(RECORDS PROVIDED):

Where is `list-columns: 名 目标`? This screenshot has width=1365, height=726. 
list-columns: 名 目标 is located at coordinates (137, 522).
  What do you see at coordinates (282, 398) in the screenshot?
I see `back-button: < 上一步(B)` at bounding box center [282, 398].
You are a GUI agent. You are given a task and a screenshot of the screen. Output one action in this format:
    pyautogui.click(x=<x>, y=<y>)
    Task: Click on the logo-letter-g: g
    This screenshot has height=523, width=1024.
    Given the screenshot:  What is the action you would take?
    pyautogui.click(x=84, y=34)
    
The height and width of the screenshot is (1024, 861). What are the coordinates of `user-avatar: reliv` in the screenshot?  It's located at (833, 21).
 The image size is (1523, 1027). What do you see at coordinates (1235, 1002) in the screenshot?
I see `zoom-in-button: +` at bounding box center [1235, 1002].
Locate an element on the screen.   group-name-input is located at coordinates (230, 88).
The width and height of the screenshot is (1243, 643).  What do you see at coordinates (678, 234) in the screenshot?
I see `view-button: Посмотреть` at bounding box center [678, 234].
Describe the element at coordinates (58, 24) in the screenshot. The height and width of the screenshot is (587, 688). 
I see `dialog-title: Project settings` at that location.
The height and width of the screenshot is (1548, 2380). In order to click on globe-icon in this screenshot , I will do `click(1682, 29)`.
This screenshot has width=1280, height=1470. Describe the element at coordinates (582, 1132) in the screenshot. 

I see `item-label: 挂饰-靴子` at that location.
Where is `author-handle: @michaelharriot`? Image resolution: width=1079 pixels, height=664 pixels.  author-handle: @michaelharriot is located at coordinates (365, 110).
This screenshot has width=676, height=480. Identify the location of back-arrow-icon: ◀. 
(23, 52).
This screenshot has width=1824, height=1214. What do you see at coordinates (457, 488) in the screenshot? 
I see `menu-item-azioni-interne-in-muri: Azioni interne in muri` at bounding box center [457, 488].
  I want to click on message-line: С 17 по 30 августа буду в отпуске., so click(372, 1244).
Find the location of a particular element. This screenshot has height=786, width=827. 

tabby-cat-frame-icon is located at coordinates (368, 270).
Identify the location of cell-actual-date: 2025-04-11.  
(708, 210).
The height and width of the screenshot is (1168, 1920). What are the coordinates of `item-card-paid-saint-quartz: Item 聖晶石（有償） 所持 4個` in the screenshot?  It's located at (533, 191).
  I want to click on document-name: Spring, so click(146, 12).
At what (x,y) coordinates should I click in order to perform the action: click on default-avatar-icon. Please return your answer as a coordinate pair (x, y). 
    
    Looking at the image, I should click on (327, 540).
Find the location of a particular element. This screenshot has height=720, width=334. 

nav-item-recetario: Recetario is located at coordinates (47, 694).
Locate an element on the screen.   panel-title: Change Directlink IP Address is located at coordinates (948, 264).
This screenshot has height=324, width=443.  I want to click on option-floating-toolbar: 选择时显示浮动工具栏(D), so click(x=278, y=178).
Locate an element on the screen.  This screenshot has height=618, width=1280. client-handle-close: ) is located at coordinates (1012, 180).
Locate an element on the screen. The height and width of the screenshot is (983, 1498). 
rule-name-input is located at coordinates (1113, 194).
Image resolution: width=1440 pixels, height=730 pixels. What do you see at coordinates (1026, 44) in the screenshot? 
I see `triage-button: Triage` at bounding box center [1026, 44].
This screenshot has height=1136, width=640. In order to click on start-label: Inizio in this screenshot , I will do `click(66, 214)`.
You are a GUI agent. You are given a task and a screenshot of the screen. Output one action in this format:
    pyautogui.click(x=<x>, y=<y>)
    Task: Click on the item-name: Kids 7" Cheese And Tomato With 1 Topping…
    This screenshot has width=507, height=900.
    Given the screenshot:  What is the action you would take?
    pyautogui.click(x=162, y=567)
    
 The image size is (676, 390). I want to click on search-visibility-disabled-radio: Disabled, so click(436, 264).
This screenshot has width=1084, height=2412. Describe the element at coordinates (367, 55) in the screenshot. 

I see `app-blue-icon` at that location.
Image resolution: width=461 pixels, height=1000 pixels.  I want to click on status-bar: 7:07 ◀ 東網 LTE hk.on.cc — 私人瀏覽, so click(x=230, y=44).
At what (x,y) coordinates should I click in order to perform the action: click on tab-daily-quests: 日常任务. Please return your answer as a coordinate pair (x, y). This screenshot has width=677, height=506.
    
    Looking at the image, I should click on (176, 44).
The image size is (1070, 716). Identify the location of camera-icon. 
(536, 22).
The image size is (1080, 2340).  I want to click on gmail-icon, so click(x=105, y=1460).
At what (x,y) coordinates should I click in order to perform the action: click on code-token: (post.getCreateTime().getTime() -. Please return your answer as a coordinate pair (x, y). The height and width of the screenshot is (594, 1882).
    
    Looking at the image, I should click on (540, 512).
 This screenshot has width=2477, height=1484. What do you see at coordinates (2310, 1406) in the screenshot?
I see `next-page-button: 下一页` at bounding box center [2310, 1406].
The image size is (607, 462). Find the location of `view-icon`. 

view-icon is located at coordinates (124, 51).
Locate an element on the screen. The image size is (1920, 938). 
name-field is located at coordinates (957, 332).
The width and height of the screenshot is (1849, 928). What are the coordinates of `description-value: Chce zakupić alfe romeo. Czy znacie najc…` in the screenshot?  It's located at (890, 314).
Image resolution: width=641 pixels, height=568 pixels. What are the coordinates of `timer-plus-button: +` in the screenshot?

(WHAT YOU SHOULD DO):
Swap "screenshot" for "capture" in the rows from the line containing "The width and height of the screenshot is (1849, 928)." through the end of the rows. Write out those lines again with everything else left as it is.

(PROBLEM SOLUTION):
The width and height of the capture is (1849, 928). What are the coordinates of `description-value: Chce zakupić alfe romeo. Czy znacie najc…` in the capture?  It's located at (890, 314).
Image resolution: width=641 pixels, height=568 pixels. What are the coordinates of `timer-plus-button: +` in the capture?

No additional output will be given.